### [Selected excerpt]

— Begin —

Opinion
No. 366-76
Opinion Filed October 31, 1977
1. Statutes — Effect of Repeal
Where a charge is imposed for a particular act, and the act does not occur until after repeal of the charge, the charge may not be imposed.
2. Taxation — Estate Taxes
The present estate tax is a tax upon the privilege of transfer at death, based upon what is left by the decedent, not upon what comes to the beneficiaries or the heirs. 32 V.S.A. § 7441 et seq.
3. Taxation — Constitutionality
The Vermont Constitution's proportional contribution clause applies to the entire burden cast upon the taxpayer. Vt. Const. Ch. I, Art. 9.
4. Taxation — Constitutionality
The burden of demonstrating unconstitutionality of a tax rests upon the contesting taxpayers.
5. Descent and Distribution — Distribution Fee — Constitutionality
Statutory fee imposed upon distribution of estate was in violation of the proportional contribution clause of the Vermont Constitution. 32 V.S.A. § 1434(6), (22); Vt. Const. Ch.I, Art. 9.
Probate fee dispute. Bennington Probate Court, Behan, J., presiding. Fees portion of order vacated.
John H. Williams, II, Bennington, and Edward H. Pattison, Troy, New York, for Executors.
M. Jerome Diamond, Attorney General, and Richard M. Finn, Assistant Attorney General, Montpelier, for State.
Present: Barney, C.J., Daley, Larrow, Billings, and Hill, JJ.
Under challenge here, by direct appeal from the Probate Court for the District of Bennington, is (a) the validity of the charge imposed by 32 V.S.A. § 1434(1), prior to 1971 amendment, for granting letters testamentary or of administration, (b) the validity of the charge imposed by 32 V.S.A. § 1434(22), prior to 1971 amendment, and approximately doubled by that amendment now set out in 32 V.S.A. § 1434(6), for distribution of each estate by decree, and (c) the computation of these charges by the probate court, which used date of death of the decedent to determine the charge for letters testamentary, and values at date of death, plus income and net appreciation in values, to determine the distribution charge. These charges are denominated by the statute as "fees" for the benefit of the State. But appellant executors claim each charge is in fact a tax, and invalid; in the alternative they argue improper computation. The State claims the charge for letters testamentary is a reasonable fee for court services. It makes no serious argument that the distribution charge can be justified as a fee, but claims that it is a valid tax, even though not so denominated. It also defends the court's computation and choices of effective dates, none of which have explicit definition in the statute.

— End —

### [Provided information]
— Begin —

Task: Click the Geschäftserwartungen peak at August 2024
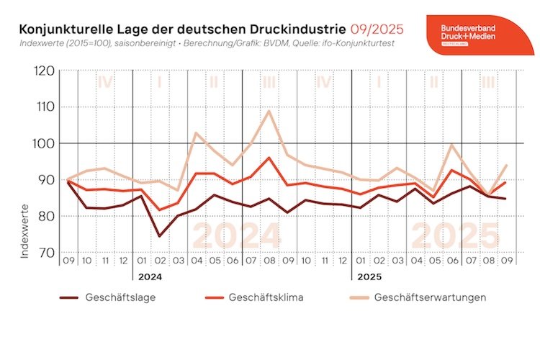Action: pos(269,111)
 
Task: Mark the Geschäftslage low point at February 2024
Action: pos(159,235)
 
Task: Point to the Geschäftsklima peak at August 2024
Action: pos(269,158)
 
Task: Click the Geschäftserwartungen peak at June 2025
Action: pos(451,145)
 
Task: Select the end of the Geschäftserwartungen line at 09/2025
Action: pos(506,165)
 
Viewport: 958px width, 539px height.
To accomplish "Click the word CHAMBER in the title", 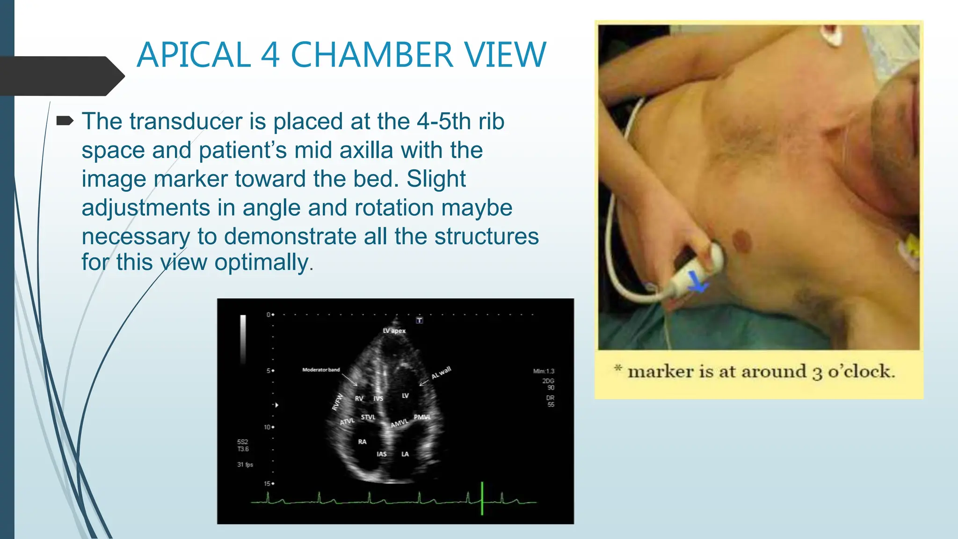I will (x=372, y=55).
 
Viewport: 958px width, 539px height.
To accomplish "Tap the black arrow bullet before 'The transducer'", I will (x=65, y=122).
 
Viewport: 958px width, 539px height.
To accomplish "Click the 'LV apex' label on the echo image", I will (x=394, y=331).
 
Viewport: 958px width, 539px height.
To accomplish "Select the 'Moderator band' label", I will (x=321, y=370).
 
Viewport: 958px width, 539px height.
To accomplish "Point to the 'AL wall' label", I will (x=441, y=372).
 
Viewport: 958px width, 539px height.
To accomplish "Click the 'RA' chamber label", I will (x=362, y=442).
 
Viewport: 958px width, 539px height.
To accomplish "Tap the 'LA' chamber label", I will (x=405, y=454).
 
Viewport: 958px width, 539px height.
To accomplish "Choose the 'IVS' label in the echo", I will (x=378, y=399).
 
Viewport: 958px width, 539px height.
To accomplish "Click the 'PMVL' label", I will (x=422, y=417).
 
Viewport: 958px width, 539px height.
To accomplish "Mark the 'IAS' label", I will (x=382, y=454).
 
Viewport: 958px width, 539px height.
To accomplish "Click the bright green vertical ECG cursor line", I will (x=482, y=499).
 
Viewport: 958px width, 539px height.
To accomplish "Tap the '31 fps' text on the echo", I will (x=245, y=465).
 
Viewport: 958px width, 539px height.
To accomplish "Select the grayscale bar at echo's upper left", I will (x=243, y=339).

— End —

### [Requirement 1]
Please list the justices named as present in the court opinion on probate fees.
### [Requirement 2]
On what date was the court opinion on probate fees filed?
### [Requirement 3]
Write the next part of the court opinion on probate fees, picking up after its last sentence.

### [Task output 1]
Barney (C.J.), Daley, Larrow, Billings, and Hill.

### [Task output 2]
October 31, 1977.

### [Task output 3]
Because of the time elements involved in the litigation, a short table of events is essential to understanding of the issues. The significant dates are as follows:
June 15, 1971: Death of the decedent Ruth Hart Eddy. June 17, 1971: Petition for probate filed. July 1, 1971: Effective date of 1971 amendments to 32 V.S.A. § 1434, eliminating the graduated fee for letters testamentary, and doubling the graduated distribution fee. July 7, 1971: Will proved and allowed. July 13, 1971: Letters testamentary issued. December 15, 1975: Final account filed.
Only decedent's death and the petition for probate preceded the effective dates of the amendments in question.
I. The fee for letters testamentary.
We have little difficulty in agreeing with the contention of appellants that the fee for letters testamentary was imposed improperly by the probate court. We reach this decision without considering whether it is supportable as a fee, or must be viewed as a tax. The amount ($7,570) in relation to an estate exceeding $9,000,000 on any computation might present a close case for the test of reasonableness upon a fuller record. Cf. Foreman v. Oakland County Treasurer, 57 Mich. App. 231, 226 N.W.2d 67 (1974). Future litigation does not require this determination because the fee has been repealed.
The imposition was improper in this case because of the dates involved. The State in effect concedes that "consistency" requires this holding. Viewed as either a fee or a tax, the charge is imposed for a particular act, the issuance of letters testamentary, and this act did not occur until after repeal of the charge. 1 V.S.A. § 214(b) provides in pertinent part:
The amendment or repeal of an act or statutory provision . . . shall not:
. . . .
(2) Affect any right, privilege, obligation or liability acquired, accrued or incurred prior to the effective date of the amendment or repeal;
Simply put, there was no liability or obligation incurred here for the fee in question prior to repeal of the statute which imposed it. The issuance of such letters is not automatic following petition for probate. The will might have been disallowed, precluding issuance of letters testamentary. Probate might have been refused for lack of jurisdiction or venue. It would not, we think, be seriously argued that there would then be any liability for the fee in question. By no construction can this liability be said to attach before the actual rendition of the service upon which it is predicated. In this case, that date was July 13, 1971, some 12 days after the statute imposing the fee was repealed. The proper fee was the entry fee of $15.00, now established by 32 V.S.A. § 1434(1), and applicable regardless of the assets in the estate.
II. The fee for distribution by decree.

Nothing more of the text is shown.